US President Barack Obama
will travel to Hiroshima, in what would be the first visit by a sitting US
leader to the atom-bombed city, Japan’s Nikkei newspaper says.
Washington will “arrange with Japan his visit on May 27 when the G7 leaders’ summit wraps up,” the newspaper reported on Friday, citing several anonymous US government officials.
The visit would follow US Secretary of State John Kerry’s journey last week to Hiroshima, which itself was the first-ever visit to the city by a US secretary of state.
Kerry along with some other foreign ministers visited Peace Memorial Park as well as a museum dedicated to the destruction of the city by an American atomic bomb on August 6, 1945.
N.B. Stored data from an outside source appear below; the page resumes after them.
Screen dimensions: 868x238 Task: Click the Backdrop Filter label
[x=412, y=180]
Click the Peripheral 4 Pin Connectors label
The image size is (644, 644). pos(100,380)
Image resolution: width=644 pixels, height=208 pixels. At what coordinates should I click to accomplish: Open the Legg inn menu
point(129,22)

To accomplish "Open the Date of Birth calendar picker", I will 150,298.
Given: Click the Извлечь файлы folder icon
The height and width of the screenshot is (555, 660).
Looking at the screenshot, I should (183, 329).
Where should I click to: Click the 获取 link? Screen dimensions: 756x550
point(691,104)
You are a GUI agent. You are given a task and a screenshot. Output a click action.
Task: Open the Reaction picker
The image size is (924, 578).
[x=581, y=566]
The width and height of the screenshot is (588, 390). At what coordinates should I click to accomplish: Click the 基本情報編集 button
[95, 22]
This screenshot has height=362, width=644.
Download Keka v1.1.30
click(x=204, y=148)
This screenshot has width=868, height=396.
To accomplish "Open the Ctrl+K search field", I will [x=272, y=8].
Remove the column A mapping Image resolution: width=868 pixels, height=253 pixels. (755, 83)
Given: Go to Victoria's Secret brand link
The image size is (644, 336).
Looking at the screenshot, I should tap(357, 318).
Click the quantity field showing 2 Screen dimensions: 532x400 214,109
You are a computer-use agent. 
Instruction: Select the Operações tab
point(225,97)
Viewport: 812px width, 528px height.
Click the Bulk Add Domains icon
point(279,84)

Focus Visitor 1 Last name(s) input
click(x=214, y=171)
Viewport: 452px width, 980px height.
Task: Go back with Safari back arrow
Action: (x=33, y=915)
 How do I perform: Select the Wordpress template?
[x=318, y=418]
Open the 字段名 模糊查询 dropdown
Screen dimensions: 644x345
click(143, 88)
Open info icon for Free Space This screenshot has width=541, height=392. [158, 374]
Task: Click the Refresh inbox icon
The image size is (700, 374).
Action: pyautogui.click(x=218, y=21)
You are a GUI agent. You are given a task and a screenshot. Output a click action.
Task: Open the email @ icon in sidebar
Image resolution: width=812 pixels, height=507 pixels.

About 140,000 people were killed in the bombing which was followed by another US atomic bombing on the port city of Nagasaki, killing about 70,000 people on August 9.
Obama’s visit to the city would have enormous symbolic importance, however, it would be controversial in the US if it were seen as an apology.
Meanwhile, a White House official said no decision has been made in this regard and even Japanese Chief Cabinet Secretary Yoshihide Suga denied such a visit was being arranged.
“The schedule of the US president is a matter for the United States
to decide. The (Japanese) government will refrain from comment.”
Nonetheless, the Nikkei said that Obama will make a speech about nuclear abolition and is also considering offering a floral tribute at Hiroshima’s Peace Memorial Park.
During his visit to Hiroshima, Kerry said that Obama wanted to travel there, adding, “I hope one day the President of the United States will be among the everyone who is able to come here.”